A key contribution lies in the way the initial seeds are chosen. Rather than selecting them completely at random, the authors enforce a minimum Euclidean distance between any two seeds (set to a multiple of the average inter‑sample distance). This distance‑based seeding ensures that the seeds are well‑separated, reducing the chance that two different classes will be merged during the early iterations of the algorithm. Consequently, the clustering step can operate on the already well‑structured low‑dimensional space produced by the MNN, leading to highly accurate class separation.

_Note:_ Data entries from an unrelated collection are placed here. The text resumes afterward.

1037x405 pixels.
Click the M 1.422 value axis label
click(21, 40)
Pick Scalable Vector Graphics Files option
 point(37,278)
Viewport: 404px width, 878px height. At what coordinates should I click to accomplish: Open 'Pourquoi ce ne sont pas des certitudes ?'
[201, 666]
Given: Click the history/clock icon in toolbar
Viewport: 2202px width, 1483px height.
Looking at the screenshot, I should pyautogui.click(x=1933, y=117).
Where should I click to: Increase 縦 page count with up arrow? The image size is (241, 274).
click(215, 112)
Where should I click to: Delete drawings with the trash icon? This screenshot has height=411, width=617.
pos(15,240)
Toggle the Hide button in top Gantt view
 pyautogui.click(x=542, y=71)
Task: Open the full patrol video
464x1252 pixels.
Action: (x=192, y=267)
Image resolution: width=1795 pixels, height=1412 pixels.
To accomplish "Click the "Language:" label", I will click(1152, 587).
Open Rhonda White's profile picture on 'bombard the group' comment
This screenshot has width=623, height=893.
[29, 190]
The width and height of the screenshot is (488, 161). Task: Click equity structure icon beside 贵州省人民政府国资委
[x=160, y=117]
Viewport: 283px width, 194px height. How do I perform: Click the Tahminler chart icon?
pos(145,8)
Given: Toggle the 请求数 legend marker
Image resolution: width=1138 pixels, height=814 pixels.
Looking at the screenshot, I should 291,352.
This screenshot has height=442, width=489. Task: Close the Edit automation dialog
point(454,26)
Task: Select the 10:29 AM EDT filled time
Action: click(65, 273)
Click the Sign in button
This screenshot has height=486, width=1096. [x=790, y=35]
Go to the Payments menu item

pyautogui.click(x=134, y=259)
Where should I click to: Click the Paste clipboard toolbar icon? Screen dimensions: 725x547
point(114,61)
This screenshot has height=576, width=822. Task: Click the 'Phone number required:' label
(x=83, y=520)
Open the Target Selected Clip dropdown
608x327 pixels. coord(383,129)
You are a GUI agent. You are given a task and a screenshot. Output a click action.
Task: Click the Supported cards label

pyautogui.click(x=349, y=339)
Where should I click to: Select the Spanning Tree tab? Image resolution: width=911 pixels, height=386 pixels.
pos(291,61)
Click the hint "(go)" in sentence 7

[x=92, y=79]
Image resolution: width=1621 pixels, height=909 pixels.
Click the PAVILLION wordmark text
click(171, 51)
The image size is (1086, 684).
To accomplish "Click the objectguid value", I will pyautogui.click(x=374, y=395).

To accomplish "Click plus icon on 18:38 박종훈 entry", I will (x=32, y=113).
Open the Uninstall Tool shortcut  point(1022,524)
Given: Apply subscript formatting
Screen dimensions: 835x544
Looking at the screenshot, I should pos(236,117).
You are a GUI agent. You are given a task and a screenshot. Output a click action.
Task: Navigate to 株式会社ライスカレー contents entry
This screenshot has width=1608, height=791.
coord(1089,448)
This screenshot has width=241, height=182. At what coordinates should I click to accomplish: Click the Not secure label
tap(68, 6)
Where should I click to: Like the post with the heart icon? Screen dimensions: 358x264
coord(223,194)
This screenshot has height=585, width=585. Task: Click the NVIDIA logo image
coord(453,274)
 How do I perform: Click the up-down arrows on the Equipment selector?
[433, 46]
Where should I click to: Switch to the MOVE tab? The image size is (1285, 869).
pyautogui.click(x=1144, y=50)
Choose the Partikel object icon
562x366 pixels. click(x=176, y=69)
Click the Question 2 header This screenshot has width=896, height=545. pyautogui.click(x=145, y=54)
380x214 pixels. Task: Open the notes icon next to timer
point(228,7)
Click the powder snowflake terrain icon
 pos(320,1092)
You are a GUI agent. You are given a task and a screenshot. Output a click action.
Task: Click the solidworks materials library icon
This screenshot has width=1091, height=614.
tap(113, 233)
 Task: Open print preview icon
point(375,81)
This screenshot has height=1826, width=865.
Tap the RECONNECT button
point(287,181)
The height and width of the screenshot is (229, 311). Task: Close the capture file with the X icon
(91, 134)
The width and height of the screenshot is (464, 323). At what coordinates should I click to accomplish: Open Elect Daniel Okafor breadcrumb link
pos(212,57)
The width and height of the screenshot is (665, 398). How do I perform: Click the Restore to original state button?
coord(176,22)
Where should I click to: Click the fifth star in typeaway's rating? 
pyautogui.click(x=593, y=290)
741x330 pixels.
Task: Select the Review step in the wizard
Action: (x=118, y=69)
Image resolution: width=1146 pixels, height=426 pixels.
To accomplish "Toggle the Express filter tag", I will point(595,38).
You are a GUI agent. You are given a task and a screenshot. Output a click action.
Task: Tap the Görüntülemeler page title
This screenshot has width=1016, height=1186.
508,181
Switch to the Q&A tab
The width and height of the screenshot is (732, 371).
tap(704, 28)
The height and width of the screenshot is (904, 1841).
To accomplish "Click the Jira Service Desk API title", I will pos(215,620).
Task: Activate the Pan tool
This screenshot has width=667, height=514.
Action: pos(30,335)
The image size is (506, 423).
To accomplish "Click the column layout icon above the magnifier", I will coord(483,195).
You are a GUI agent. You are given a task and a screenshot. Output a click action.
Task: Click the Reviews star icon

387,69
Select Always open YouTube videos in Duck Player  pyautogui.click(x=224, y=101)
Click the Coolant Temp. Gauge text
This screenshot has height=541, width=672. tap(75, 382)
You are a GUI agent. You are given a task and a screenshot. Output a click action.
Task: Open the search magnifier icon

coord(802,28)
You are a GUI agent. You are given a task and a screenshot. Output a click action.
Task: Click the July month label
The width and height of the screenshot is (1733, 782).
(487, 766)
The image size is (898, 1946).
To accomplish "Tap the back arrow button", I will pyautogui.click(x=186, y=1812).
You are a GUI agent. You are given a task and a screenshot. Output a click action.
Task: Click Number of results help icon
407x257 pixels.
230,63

The experimental protocol uses five distinct image categories (handwritten digits, geometric shapes, natural scenes, etc.), each providing 200 samples for a total of 1,000 images. After training the MNN on the entire set, the 30‑dimensional codes are clustered with Forgy’s method using K = 5. The resulting clustering achieves precision, recall, and F1 scores of 0.96, 0.95, and 0.95 respectively. When the same low‑dimensional codes are clustered with a standard K‑means implementation, the performance drops to about 0.89, and clustering directly on the original high‑dimensional data yields only 0.78 accuracy. These results demonstrate that the non‑linear compression performed by the MNN not only reduces computational load but also creates a representation that is far more amenable to simple distance‑based clustering.
The paper also discusses limitations. The architecture of the MNN (number of hidden layers and size of the central code) must be chosen a priori, which may require domain‑specific tuning. The distance threshold for seed selection is set empirically, and the authors acknowledge that an automated method would be preferable. Moreover, the experiments are confined to a relatively small dataset; scalability to larger, more diverse collections (e.g., CIFAR‑10 or ImageNet) remains to be validated.
Future work suggested by the authors includes (1) automatic model selection using Bayesian optimization or evolutionary strategies, (2) integrating density‑based seed initialization (e.g., DBSCAN) to further improve cluster robustness, (3) replacing the MNN with more expressive generative models such as variational auto‑encoders or GAN‑based encoders, and (4) extensive benchmarking against other unsupervised clustering techniques like spectral clustering or hierarchical agglomeration.
In summary, the study presents a compelling unsupervised learning pipeline: a modified auto‑encoder (MNN) that efficiently compresses high‑dimensional visual data while preserving essential structure, followed by a carefully seeded Forgy clustering that exploits this structure to achieve near‑supervised levels of classification accuracy. The approach is particularly attractive for domains where labeled data are scarce or expensive to obtain, such as medical imaging, remote sensing, or large‑scale video archives, offering a practical route to automatic pattern discovery without the need for extensive annotation.